→ **SHORT TASK**
In the part of the entries that opens with the line containing "Screen dimensions: 990x640" and closes with the line containing "tap(854, 28)", change "question mark icon" to "question mark button" and give those lines again with everything else unchanged. Leave the pictures out of your answer.

→ **MATERIAL FOR THIS EXERCISE**
------------------------------------
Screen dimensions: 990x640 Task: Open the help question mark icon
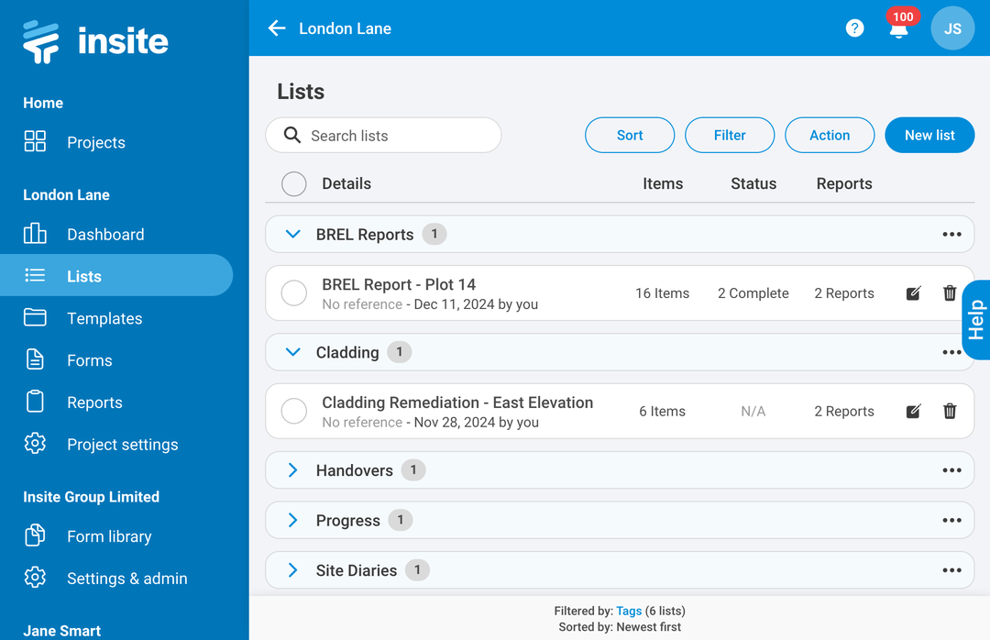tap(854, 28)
------------------------------------
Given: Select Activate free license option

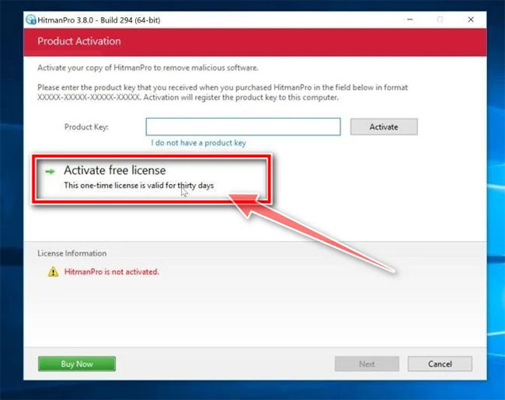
------------------------------------
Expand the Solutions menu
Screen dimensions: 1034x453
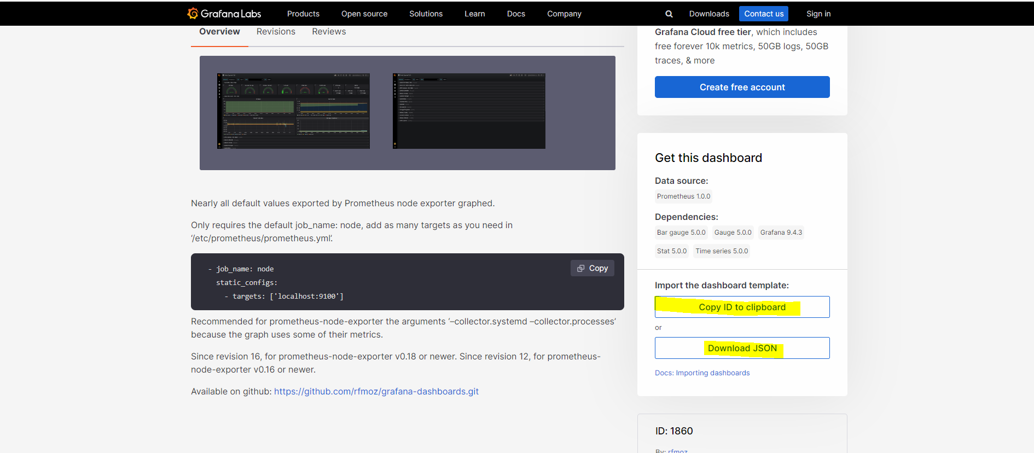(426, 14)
------------------------------------
→ **FINISHED TASK**
Screen dimensions: 990x640 Task: Open the help question mark button
tap(854, 28)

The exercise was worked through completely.